Goal —
Count the lines below that contain the word "Task". Reply with the number alone.

"""

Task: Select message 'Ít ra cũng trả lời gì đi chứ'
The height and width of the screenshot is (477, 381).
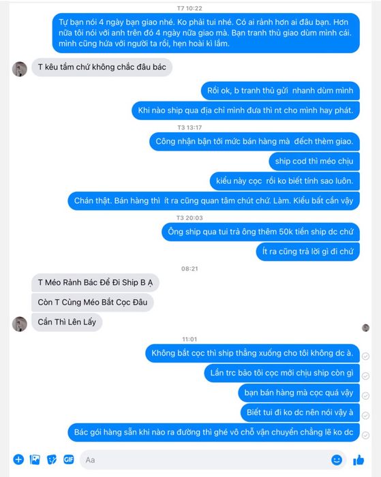Action: pos(307,251)
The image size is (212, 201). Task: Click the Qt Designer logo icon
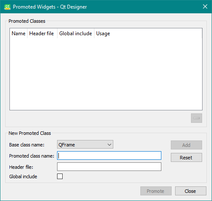pos(7,7)
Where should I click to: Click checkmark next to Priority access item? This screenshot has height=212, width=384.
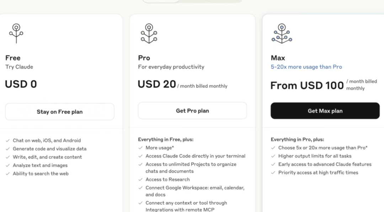coord(273,173)
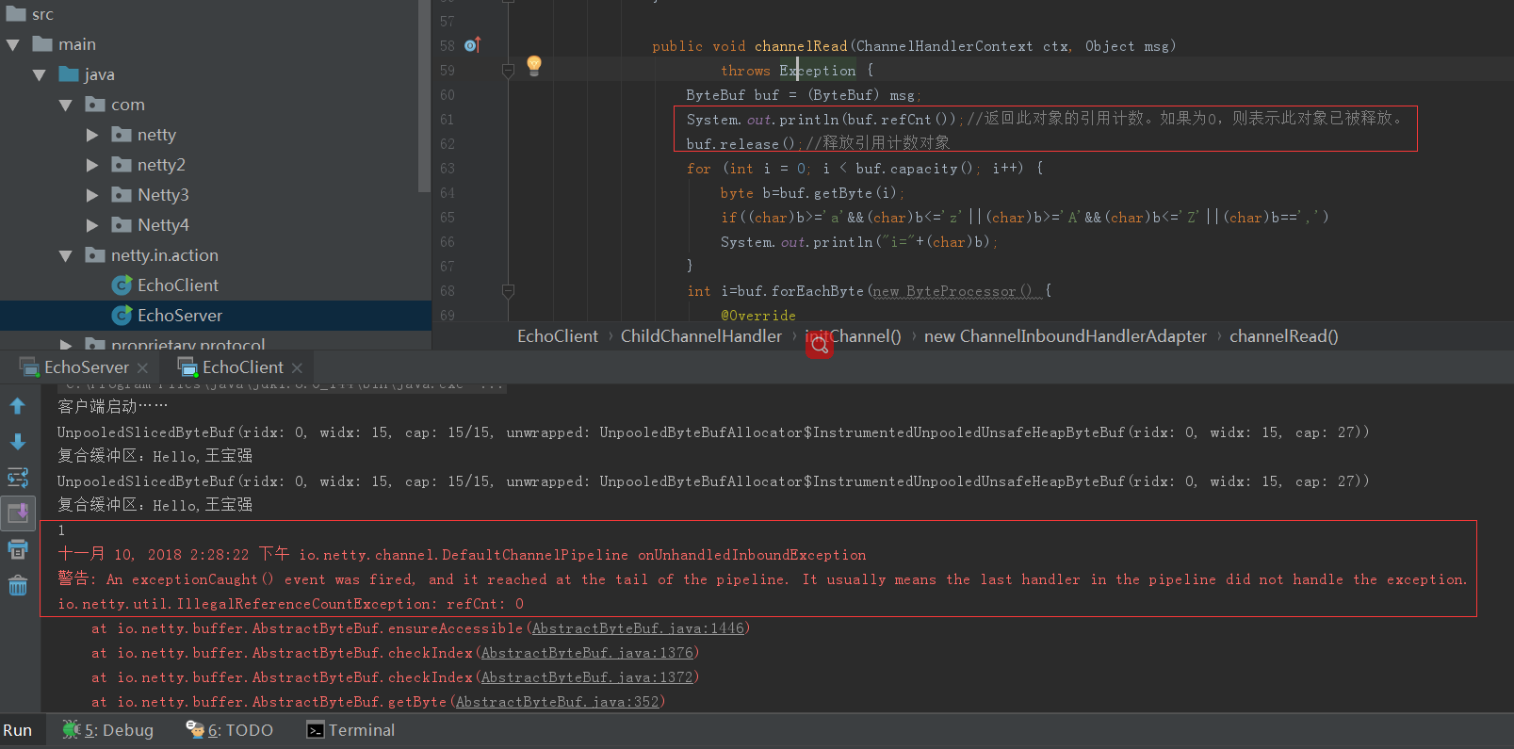Select the EchoClient class in project tree

click(x=177, y=285)
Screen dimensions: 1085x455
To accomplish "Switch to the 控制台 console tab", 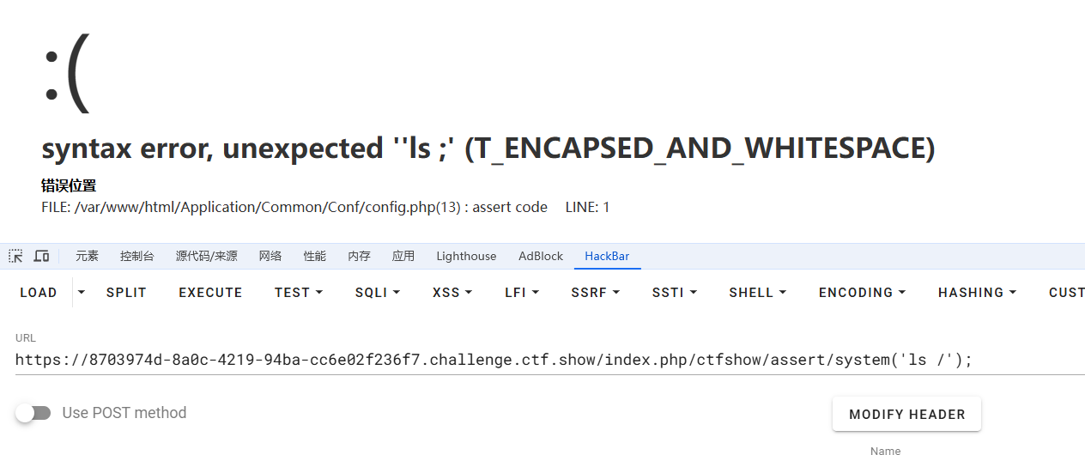I will pyautogui.click(x=137, y=256).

"""

Exercise result —
2